§ WHAT TO WORK ON
State how many lines of the records contain the string "chart", and give no other information.

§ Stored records
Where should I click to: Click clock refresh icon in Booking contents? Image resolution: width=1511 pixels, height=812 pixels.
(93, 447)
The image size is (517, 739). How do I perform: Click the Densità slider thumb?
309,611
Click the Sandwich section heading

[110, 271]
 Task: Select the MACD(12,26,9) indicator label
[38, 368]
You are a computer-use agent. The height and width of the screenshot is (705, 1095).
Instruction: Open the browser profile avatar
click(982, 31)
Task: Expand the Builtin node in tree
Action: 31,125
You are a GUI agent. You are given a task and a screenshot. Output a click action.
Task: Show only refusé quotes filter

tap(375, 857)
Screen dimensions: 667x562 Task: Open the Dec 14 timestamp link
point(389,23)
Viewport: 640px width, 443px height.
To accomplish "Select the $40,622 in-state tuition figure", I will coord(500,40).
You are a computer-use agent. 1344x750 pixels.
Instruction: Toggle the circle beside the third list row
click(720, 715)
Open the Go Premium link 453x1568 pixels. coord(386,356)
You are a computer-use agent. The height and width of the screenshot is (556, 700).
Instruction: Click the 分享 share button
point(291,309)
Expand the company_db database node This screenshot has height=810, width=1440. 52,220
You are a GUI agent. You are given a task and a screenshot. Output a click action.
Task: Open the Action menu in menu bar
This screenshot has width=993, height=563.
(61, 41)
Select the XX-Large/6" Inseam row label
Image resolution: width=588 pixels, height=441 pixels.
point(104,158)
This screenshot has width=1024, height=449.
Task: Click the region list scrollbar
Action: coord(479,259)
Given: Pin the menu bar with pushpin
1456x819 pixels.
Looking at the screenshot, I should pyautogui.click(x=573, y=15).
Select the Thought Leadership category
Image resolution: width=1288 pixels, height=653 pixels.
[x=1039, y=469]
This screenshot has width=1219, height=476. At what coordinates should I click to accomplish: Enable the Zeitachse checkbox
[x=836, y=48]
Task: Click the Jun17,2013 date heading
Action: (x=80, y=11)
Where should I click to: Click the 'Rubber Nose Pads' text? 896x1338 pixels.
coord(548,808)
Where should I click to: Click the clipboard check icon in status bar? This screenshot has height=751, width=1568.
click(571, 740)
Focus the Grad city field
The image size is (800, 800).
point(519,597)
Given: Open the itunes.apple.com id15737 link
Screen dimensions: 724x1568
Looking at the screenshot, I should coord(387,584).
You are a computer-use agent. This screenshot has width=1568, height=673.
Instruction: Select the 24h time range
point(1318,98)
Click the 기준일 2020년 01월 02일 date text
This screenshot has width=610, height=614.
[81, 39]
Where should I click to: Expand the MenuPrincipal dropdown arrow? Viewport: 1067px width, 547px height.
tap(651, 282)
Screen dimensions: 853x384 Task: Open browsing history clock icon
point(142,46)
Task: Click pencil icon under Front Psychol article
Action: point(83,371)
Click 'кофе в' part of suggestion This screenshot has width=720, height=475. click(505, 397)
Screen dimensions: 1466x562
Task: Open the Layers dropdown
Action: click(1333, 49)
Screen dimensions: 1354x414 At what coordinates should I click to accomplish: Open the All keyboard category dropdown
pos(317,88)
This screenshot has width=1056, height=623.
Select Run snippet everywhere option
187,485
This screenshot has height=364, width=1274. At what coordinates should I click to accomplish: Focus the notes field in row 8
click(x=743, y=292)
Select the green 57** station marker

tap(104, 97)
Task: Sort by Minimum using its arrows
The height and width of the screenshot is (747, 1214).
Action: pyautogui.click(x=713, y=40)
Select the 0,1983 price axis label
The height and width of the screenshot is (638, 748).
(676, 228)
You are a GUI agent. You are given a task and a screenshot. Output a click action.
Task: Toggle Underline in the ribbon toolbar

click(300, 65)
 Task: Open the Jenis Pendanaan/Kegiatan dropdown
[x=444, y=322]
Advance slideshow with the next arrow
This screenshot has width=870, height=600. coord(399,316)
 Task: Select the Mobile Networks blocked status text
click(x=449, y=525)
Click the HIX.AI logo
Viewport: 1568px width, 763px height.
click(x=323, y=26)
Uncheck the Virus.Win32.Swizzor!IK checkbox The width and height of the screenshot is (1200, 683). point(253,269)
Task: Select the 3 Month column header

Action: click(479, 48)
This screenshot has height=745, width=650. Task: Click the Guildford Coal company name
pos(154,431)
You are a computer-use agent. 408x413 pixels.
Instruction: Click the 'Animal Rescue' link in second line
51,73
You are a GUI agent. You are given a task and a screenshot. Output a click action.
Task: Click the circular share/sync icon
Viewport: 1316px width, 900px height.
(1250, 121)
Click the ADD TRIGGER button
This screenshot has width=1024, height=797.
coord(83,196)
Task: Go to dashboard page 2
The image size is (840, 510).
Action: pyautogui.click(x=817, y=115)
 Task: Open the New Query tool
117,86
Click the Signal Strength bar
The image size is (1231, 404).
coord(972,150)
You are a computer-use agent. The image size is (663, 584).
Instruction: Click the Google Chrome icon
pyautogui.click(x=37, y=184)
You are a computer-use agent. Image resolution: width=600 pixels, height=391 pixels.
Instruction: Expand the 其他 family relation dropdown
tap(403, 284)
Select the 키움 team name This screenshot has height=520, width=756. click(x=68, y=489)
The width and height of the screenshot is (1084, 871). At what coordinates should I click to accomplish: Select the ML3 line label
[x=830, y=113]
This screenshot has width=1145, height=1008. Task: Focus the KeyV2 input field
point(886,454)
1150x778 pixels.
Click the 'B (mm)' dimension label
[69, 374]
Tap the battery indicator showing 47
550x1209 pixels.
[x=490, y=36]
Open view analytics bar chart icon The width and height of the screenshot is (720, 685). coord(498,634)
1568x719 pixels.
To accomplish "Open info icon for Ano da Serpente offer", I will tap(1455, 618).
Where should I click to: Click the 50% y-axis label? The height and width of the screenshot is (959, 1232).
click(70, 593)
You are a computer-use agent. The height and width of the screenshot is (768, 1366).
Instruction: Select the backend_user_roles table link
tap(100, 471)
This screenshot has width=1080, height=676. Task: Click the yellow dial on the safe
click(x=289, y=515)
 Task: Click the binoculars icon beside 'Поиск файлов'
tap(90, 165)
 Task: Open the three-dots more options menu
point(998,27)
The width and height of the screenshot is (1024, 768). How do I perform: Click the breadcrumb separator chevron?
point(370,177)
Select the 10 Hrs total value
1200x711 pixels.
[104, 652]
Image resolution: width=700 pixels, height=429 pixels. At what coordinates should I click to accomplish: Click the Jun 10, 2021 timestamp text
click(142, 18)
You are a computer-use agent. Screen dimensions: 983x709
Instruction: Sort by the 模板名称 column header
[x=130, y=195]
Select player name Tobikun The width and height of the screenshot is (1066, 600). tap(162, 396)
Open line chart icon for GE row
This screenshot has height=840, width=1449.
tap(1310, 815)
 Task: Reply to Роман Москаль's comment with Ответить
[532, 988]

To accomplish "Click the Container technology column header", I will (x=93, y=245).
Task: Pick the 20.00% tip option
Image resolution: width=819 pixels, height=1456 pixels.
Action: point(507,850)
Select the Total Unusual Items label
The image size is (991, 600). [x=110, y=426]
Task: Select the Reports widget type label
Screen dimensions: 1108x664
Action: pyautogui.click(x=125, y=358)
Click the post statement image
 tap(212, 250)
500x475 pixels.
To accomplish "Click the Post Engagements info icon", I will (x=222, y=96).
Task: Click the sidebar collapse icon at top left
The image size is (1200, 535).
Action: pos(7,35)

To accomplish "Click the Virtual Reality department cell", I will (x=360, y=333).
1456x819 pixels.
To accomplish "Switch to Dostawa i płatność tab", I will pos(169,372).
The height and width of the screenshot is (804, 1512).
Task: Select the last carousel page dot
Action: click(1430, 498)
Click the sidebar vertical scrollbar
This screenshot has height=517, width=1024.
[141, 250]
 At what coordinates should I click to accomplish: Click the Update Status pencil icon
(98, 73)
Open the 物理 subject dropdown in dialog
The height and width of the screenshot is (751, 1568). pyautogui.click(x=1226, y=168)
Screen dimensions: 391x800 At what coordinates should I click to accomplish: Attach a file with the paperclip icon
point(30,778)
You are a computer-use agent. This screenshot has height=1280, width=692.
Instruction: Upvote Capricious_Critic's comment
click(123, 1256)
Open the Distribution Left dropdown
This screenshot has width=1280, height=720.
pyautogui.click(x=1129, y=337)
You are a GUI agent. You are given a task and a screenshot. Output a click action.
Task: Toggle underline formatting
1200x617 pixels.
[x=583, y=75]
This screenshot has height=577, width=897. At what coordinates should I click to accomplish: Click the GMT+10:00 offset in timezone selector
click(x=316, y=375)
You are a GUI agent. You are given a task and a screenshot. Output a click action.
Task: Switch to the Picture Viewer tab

§ WRITTEN REPLY
2